19 Jan Passing through Social Faux Pas in London

Tip #1: Don't wear these masks.

Tip #1: Don’t wear these masks.

While England and the US share a de facto official language (English, although legally the US has no official language), it’s clear that cultures and customs remain distinct, and occasionally incompatible. Navigating social situations can become tricky, particularly when addressing international politics (Ireland anyone?). Keeping that in mind, I present a few guidelines when speaking with London locals, superiors, or even (if blind chance intercedes) the Queen.

First, be aware of small talk. Britons are more reserved than Americans. Idle discussion with a new coworker can prove uncomfortable. Don’t take it personally if they shrug you off and bury their face in a newspaper or computer. Likely, your positive demeanor and openness for discussion took the individual off-guard. Throw in a couple self-deprecating statements about yourself and you might just open them up as well.

Recognizing the function of humor, sarcasm and wit in British discourse will be your most important tool. And don’t get unnerved if your statements elicits sarcasm; this is a defense mechanism employed when conversation has struck a tender spot for the individual. Don’t take sarcasm or irony personally; offer a bit of your own (without making a fool of yourself) and this impasse may be crossed.

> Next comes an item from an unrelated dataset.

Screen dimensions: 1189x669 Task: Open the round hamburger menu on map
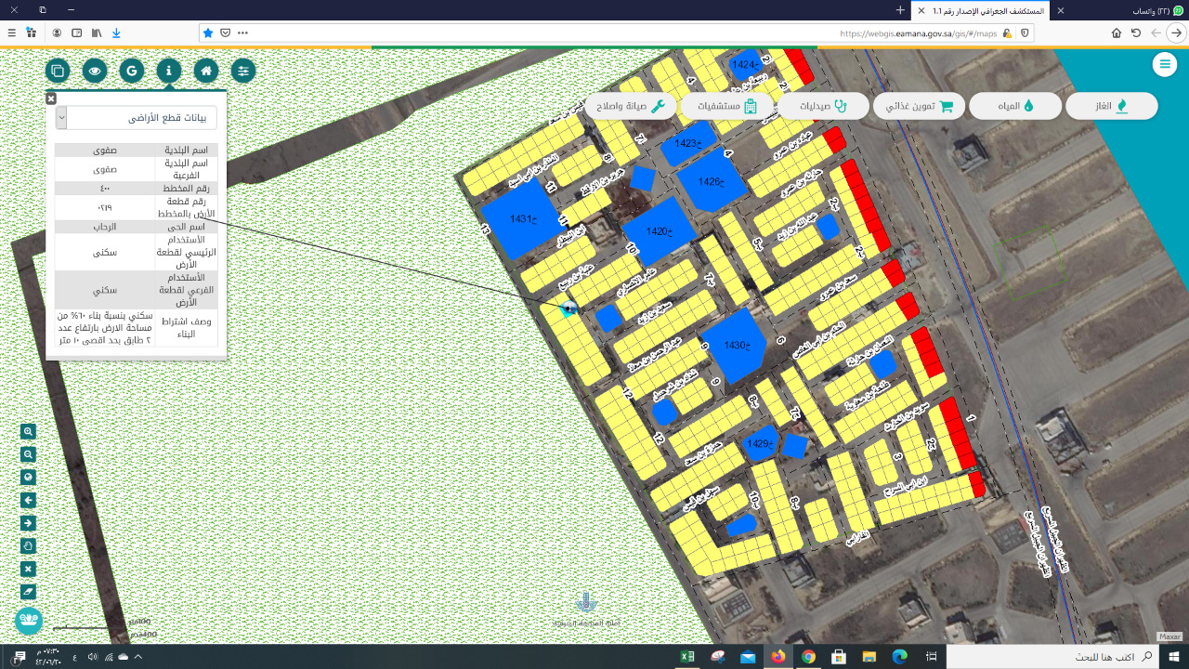(1164, 64)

If you’ve struck up a light conversation, it’s best to stick to open questions as opposed to loaded ones (“what do you think about the Queen?”) or personal assertions. Comment on the weather and how it’s destroying your hair, or how you’re getting paler by the minute. Perhaps a general comment on the last football game (but not on who you wanted to win, unless you know what you’re talking about). A compliment on the food is always welcomed as well.

If you’re running out of topics, do not address any of the following: religion, the European Union, the Middle East, or the class system. If you find yourself asking, “so, how ‘bout that Euro?” or “What’s up with classes, ya’ll?” just stop. Politely dismiss yourself and regroup with some less charged topics. And if you can’t think of any, don’t worry. Simply dismiss yourself; it’s not nearly as rude as in America.

While these are only a few suggestions to employ when conversing in London, the best way to learn is through experience. If you get shut out during a conversation, consider what you said and the way you said it. If you think you sounded foolish, regroup. And if all else fails…

It’s better to listen and learn than speak and remove all doubt.